The question is a bit hard to entertain, as I cannot imagine my approaching a man well into his years with my particular distraction, or, if you like, hobby. It would just seem too frivolous to disturb someone so far along on the biological road with something like kite-flying.

What is the biggest misconception about contemporary poetry?

The biggest misconception is probably the idea that poetry is self-expression.

When you read a poem that you don’t like, what is the most frequent reason why you don’t like it?

Usually because it’s uncreative prose-thinking without that grace that fiction gives to prose.
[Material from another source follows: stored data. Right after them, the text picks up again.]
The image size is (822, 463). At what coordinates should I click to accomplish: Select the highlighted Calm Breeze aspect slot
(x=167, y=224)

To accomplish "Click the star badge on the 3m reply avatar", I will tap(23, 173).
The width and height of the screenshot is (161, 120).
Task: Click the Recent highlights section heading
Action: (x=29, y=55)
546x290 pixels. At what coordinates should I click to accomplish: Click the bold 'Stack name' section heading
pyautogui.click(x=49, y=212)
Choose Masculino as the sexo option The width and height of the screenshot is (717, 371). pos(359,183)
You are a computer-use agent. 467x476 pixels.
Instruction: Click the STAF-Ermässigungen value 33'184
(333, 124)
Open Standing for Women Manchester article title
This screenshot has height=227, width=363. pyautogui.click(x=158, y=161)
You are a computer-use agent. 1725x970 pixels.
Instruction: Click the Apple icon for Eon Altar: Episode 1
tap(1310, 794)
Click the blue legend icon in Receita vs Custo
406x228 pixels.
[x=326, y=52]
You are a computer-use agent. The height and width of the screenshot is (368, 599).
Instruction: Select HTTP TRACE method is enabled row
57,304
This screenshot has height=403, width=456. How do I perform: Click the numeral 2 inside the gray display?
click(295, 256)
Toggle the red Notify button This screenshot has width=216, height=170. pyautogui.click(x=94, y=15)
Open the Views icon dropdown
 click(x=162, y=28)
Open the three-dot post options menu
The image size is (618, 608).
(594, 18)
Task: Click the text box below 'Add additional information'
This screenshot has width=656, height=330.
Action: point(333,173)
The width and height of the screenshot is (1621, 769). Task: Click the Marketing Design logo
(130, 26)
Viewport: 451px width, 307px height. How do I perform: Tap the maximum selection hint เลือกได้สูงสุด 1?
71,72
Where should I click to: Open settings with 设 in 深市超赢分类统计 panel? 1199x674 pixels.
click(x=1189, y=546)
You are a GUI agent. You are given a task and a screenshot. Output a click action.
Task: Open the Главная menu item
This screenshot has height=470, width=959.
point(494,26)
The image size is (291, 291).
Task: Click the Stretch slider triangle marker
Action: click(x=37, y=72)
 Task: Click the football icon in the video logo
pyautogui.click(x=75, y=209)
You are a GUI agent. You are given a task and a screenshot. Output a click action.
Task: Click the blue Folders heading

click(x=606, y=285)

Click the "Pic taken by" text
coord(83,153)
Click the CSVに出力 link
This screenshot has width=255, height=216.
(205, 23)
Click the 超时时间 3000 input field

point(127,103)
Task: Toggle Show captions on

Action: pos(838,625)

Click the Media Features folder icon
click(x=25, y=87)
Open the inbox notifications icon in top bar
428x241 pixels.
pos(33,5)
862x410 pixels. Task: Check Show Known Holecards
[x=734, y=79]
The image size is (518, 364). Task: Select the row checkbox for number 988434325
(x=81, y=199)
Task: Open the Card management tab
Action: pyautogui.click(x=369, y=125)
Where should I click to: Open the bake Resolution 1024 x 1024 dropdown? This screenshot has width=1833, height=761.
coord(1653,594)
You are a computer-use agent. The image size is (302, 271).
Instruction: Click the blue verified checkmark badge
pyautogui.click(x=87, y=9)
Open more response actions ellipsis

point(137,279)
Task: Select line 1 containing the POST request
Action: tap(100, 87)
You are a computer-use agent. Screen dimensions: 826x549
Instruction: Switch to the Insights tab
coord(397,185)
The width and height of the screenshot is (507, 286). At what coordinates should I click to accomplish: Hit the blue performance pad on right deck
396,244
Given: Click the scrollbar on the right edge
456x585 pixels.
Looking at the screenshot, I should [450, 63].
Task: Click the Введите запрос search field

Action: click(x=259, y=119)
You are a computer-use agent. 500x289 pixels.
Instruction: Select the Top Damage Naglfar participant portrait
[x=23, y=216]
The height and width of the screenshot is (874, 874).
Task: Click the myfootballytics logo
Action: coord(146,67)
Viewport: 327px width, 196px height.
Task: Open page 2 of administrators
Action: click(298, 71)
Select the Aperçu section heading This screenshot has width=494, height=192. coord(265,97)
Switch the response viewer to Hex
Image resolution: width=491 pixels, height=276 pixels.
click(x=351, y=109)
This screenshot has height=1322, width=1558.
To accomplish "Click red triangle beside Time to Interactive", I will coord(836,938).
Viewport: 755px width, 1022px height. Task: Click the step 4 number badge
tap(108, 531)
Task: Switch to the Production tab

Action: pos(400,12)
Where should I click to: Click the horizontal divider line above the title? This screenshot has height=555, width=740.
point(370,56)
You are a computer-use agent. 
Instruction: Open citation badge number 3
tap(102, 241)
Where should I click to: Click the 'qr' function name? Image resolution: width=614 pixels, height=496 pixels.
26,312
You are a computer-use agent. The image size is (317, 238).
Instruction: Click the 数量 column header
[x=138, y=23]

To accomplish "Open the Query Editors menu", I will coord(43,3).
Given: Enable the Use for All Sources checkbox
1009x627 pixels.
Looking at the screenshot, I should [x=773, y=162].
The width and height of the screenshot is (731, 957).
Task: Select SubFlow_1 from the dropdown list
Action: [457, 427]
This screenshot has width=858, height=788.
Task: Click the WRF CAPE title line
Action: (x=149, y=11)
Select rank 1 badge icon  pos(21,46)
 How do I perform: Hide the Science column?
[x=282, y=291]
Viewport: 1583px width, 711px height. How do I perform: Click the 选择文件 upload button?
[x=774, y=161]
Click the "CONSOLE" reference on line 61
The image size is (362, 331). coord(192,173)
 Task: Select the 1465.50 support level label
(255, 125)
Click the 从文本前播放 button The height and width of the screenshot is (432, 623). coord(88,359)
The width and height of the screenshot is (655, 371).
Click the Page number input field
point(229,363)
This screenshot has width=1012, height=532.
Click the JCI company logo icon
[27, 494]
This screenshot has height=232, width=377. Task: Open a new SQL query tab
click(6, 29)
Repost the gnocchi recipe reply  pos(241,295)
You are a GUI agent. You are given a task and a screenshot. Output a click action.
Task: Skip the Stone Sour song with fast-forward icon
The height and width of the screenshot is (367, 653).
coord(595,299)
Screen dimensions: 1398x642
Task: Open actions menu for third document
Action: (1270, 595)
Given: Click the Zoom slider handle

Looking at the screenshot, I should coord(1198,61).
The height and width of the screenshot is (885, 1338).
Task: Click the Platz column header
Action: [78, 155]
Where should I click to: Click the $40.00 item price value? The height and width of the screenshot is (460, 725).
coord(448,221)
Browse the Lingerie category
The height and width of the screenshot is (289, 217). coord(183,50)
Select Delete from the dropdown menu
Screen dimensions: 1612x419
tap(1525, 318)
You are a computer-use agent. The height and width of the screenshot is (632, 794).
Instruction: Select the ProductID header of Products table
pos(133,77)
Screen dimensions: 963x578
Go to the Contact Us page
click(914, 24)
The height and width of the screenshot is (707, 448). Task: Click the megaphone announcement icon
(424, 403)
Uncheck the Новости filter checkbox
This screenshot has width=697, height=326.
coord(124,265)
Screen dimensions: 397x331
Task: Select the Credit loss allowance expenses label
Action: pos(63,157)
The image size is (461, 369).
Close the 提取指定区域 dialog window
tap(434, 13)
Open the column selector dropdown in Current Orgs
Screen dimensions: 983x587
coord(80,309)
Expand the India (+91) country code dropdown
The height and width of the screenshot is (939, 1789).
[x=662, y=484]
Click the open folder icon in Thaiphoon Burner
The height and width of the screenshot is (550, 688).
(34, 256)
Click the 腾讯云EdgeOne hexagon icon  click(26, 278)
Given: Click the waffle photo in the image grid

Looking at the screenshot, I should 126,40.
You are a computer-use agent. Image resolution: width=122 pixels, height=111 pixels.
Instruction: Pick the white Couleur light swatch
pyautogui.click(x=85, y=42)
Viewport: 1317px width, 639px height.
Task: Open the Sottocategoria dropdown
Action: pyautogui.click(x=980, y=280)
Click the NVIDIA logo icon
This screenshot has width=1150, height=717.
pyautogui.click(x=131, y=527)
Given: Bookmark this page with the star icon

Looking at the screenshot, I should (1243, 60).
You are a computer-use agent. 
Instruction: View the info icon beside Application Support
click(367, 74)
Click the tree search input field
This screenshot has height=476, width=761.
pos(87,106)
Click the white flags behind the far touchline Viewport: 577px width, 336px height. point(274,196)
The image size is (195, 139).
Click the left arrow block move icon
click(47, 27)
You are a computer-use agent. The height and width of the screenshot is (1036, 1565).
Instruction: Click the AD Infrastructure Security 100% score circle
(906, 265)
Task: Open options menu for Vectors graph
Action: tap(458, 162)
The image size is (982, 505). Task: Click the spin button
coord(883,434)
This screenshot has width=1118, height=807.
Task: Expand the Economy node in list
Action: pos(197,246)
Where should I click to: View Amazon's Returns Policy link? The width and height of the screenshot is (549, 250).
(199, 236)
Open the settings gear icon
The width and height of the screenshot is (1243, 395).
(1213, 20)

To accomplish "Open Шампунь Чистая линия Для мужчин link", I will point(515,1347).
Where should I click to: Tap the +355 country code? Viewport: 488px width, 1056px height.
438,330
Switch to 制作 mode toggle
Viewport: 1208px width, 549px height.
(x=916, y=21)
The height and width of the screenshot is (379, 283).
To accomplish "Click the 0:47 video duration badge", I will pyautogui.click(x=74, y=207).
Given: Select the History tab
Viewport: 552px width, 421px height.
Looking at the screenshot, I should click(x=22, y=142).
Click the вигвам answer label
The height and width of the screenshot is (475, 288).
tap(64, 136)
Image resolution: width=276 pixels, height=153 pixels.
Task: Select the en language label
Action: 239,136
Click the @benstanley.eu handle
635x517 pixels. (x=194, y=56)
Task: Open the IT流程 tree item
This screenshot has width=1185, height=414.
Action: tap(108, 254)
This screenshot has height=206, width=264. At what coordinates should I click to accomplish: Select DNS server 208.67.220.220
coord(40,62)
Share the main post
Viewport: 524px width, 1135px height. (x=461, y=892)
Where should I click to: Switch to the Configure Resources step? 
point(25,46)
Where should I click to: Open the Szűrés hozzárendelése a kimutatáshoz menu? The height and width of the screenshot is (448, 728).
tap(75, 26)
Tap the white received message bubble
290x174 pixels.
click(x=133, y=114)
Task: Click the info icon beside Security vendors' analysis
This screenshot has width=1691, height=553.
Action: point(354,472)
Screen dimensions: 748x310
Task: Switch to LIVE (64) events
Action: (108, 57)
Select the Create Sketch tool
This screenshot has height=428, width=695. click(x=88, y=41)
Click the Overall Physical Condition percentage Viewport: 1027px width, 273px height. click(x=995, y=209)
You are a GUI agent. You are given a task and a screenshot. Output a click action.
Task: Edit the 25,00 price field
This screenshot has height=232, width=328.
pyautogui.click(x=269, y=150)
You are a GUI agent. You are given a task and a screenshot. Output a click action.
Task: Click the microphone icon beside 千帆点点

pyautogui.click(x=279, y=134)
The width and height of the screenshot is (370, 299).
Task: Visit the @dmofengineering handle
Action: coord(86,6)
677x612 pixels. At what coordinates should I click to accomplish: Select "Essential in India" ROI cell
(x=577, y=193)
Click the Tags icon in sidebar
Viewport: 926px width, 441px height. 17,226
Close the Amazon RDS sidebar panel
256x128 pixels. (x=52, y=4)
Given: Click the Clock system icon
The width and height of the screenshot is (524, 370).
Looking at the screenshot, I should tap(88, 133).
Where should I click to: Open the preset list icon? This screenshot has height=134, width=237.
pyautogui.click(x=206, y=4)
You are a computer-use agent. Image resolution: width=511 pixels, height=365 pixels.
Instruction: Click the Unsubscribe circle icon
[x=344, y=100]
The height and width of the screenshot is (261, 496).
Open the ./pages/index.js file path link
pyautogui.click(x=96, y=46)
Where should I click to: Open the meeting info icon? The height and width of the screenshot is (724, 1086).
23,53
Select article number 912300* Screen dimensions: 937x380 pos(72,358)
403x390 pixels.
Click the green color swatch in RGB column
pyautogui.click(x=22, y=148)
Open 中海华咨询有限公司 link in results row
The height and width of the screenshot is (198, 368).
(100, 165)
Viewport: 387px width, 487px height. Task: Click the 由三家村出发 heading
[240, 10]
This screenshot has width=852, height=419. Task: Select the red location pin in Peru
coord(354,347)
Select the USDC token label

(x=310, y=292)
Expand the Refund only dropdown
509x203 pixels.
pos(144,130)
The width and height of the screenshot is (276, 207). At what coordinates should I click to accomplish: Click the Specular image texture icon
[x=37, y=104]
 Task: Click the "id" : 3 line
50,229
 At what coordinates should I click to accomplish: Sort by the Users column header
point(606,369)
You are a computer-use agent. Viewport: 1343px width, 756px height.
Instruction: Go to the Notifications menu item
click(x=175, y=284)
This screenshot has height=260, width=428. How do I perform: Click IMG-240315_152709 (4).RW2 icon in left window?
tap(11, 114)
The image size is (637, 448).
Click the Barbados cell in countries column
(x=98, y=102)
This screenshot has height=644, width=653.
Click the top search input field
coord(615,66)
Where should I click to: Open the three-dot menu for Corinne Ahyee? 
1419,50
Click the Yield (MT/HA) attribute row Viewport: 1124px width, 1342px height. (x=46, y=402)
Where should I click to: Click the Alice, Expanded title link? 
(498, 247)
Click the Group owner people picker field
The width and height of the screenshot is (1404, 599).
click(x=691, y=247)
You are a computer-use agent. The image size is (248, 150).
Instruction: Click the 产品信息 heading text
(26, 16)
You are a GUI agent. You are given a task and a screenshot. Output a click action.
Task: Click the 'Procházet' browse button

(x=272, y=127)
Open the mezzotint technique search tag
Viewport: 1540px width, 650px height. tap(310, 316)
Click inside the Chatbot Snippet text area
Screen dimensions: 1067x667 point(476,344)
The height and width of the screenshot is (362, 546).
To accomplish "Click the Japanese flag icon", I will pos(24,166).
Prose-thinking is bad enough in lines, but far worse, if that’s possible, in the prose of the prose poem.

What living poet should probably be read by all people who are interested in contemporary poetry?

There’s no such thing as an “essential” poet as so many blurbs frequently declare. Almost any reading might inflame the desire to find one’s own writing, assuming such a desire is there, perhaps only in seed.

Besides being a writer, you are also a visual artist. Do you think of yourself as more one, or the other? Do you work in any other artistic fields?

I worship creative activity no matter its expression. Besides the two activities you mention, I also play the fipple flute—not very well, but in the long run it’s just another of the things on course to cease one day.

When you hear a song that you like, what is the most frequent reason why you like it?

Music is probably the most immediately moving of the arts with its nonverbal authority that speaks directly to our emotional logic. This is probably very animal, but this is where most of us live.

If you had 20-year-old son or daughter who came to you and said, “I am going to be a poet for the rest of my life,” what advice would you give?

No one is a poet for all of his or her life. One is a poet when one is engaging that way of mind; that is to say, when one is writing. I would say to a son or daughter, Go ahead, it’s as good as anything else; you’re days are numbered anyway no matter what you do—have fun.

What, if any, journals, magazines, or newspapers does your household subscribe to?

Much reading matter is sent here without my needing to subscribe.

Has the need to make money and the desire to create artistic works been a source of conflict in your life? What advice would you give to someone struggling with this problem?

Anybody who says that his art takes all his time is probably someone whose time doesn’t mean very much. My advice is to schedule one’s “artistic works” with a job that pays. This gives time edge and purpose.